Source data

*** Block opens ***

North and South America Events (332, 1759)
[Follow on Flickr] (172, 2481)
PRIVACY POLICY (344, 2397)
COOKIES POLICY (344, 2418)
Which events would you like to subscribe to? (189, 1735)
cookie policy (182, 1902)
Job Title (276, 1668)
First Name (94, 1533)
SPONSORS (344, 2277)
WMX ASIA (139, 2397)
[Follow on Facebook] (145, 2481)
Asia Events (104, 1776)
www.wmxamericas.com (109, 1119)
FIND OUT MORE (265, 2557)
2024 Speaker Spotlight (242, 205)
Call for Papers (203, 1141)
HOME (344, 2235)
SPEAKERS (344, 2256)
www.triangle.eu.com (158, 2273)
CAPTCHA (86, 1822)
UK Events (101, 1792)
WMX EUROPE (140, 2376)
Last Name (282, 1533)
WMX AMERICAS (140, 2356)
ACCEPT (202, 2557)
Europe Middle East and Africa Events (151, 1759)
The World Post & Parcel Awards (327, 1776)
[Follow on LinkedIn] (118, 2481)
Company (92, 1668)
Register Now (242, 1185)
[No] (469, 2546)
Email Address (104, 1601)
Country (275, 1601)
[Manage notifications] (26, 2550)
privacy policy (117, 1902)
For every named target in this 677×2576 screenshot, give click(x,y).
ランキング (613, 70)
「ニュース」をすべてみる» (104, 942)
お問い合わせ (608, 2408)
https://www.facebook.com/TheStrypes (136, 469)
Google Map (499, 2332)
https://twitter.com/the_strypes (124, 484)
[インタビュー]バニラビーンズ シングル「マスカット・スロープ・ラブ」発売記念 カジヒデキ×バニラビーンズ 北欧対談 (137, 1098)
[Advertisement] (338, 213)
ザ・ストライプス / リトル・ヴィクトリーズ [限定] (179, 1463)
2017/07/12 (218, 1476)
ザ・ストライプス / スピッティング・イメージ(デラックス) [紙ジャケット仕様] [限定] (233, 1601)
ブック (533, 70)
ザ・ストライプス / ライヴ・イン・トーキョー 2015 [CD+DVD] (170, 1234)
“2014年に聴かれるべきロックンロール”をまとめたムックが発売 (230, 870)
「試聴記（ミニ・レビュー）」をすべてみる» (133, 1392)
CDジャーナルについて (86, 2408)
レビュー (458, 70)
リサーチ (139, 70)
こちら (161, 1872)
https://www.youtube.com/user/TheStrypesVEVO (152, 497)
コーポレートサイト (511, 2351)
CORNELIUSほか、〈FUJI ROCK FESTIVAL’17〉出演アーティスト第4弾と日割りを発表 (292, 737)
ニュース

*** Block closes ***

*YOUR GOAL:*
Each entry is to be returned in full, character for character.

*RESPONSE BOX:*
North and South America Events (332, 1759)
[Follow on Flickr] (172, 2481)
PRIVACY POLICY (344, 2397)
COOKIES POLICY (344, 2418)
Which events would you like to subscribe to? (189, 1735)
cookie policy (182, 1902)
Job Title (276, 1668)
First Name (94, 1533)
SPONSORS (344, 2277)
WMX ASIA (139, 2397)
[Follow on Facebook] (145, 2481)
Asia Events (104, 1776)
www.wmxamericas.com (109, 1119)
FIND OUT MORE (265, 2557)
2024 Speaker Spotlight (242, 205)
Call for Papers (203, 1141)
HOME (344, 2235)
SPEAKERS (344, 2256)
www.triangle.eu.com (158, 2273)
CAPTCHA (86, 1822)
UK Events (101, 1792)
WMX EUROPE (140, 2376)
Last Name (282, 1533)
WMX AMERICAS (140, 2356)
ACCEPT (202, 2557)
Europe Middle East and Africa Events (151, 1759)
The World Post & Parcel Awards (327, 1776)
[Follow on LinkedIn] (118, 2481)
Company (92, 1668)
Register Now (242, 1185)
[No] (469, 2546)
Email Address (104, 1601)
Country (275, 1601)
[Manage notifications] (26, 2550)
privacy policy (117, 1902)
For every named target in this 677×2576 screenshot, give click(x,y).
ランキング (613, 70)
「ニュース」をすべてみる» (104, 942)
お問い合わせ (608, 2408)
https://www.facebook.com/TheStrypes (136, 469)
Google Map (499, 2332)
https://twitter.com/the_strypes (124, 484)
[インタビュー]バニラビーンズ シングル「マスカット・スロープ・ラブ」発売記念 カジヒデキ×バニラビーンズ 北欧対談 (137, 1098)
[Advertisement] (338, 213)
ザ・ストライプス / リトル・ヴィクトリーズ [限定] (179, 1463)
2017/07/12 (218, 1476)
ザ・ストライプス / スピッティング・イメージ(デラックス) [紙ジャケット仕様] [限定] (233, 1601)
ブック (533, 70)
ザ・ストライプス / ライヴ・イン・トーキョー 2015 [CD+DVD] (170, 1234)
“2014年に聴かれるべきロックンロール”をまとめたムックが発売 (230, 870)
「試聴記（ミニ・レビュー）」をすべてみる» (133, 1392)
CDジャーナルについて (86, 2408)
レビュー (458, 70)
リサーチ (139, 70)
こちら (161, 1872)
https://www.youtube.com/user/TheStrypesVEVO (152, 497)
コーポレートサイト (511, 2351)
CORNELIUSほか、〈FUJI ROCK FESTIVAL’17〉出演アーティスト第4弾と日割りを発表 (292, 737)
ニュース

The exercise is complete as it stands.